EXERCISE: Within the entries below, please return exactly the lines from the one with "Task: Click the" through the one with "Image resolution: width=640", leaving out any pictures.

RECORDS SHOWN:
┌──

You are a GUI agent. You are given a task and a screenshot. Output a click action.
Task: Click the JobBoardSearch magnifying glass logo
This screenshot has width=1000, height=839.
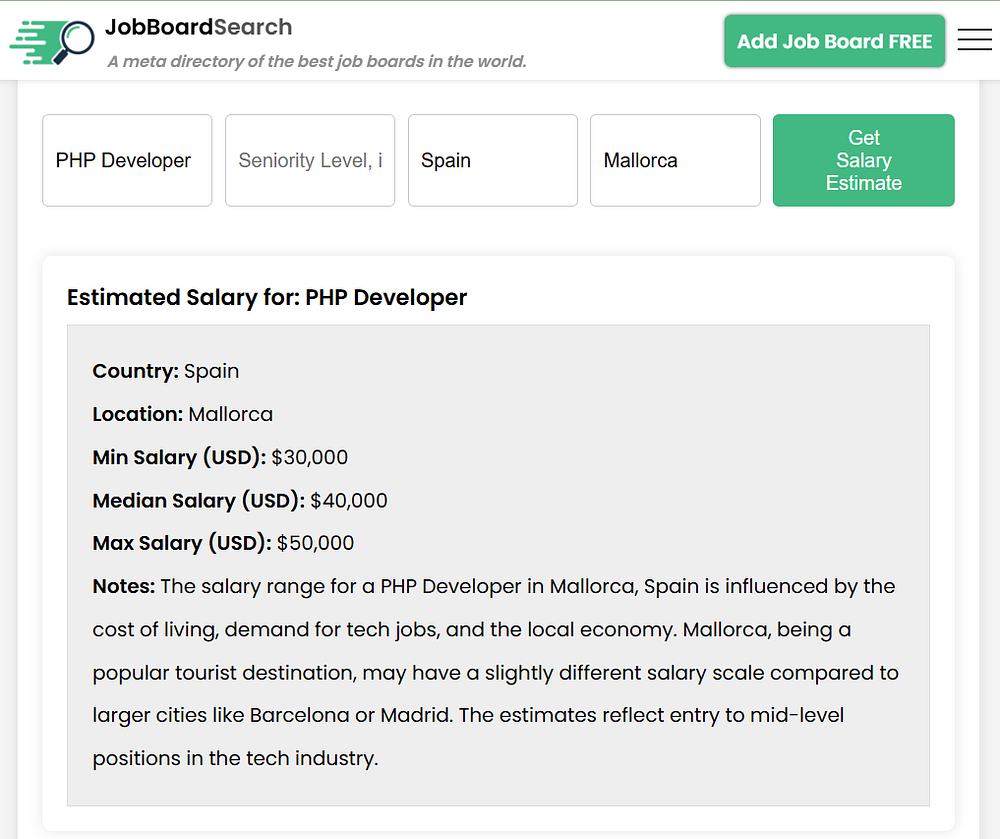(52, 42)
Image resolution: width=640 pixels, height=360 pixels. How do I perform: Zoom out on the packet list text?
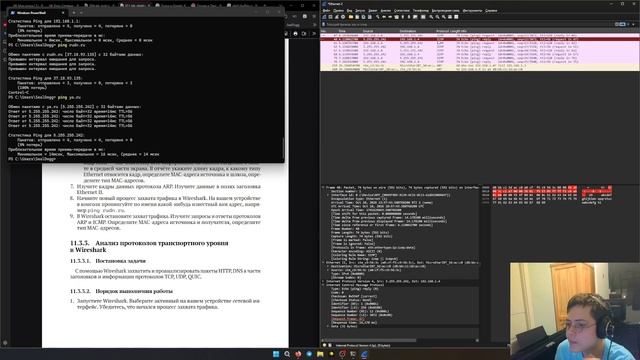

└──
┌──

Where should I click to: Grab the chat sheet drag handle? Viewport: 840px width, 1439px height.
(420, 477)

└──
┌──

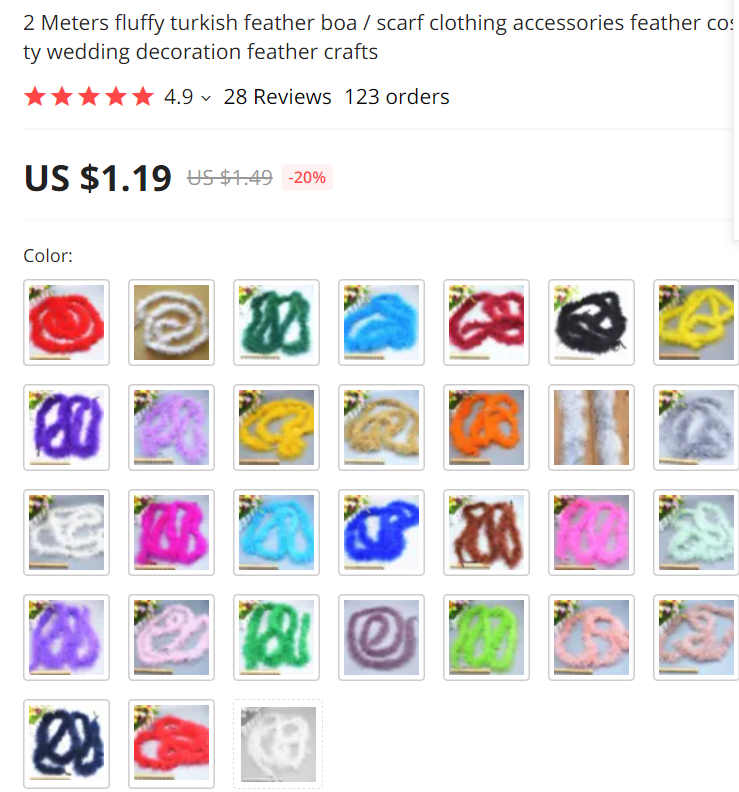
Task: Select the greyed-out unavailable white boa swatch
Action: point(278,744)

└──

SOLUTION TO THE EXERCISE:
Task: Click the JobBoardSearch magnifying glass logo
This screenshot has width=1000, height=839.
(52, 42)
Image resolution: width=640 pixels, height=360 pixels. How do I perform: Zoom out on the packet list text?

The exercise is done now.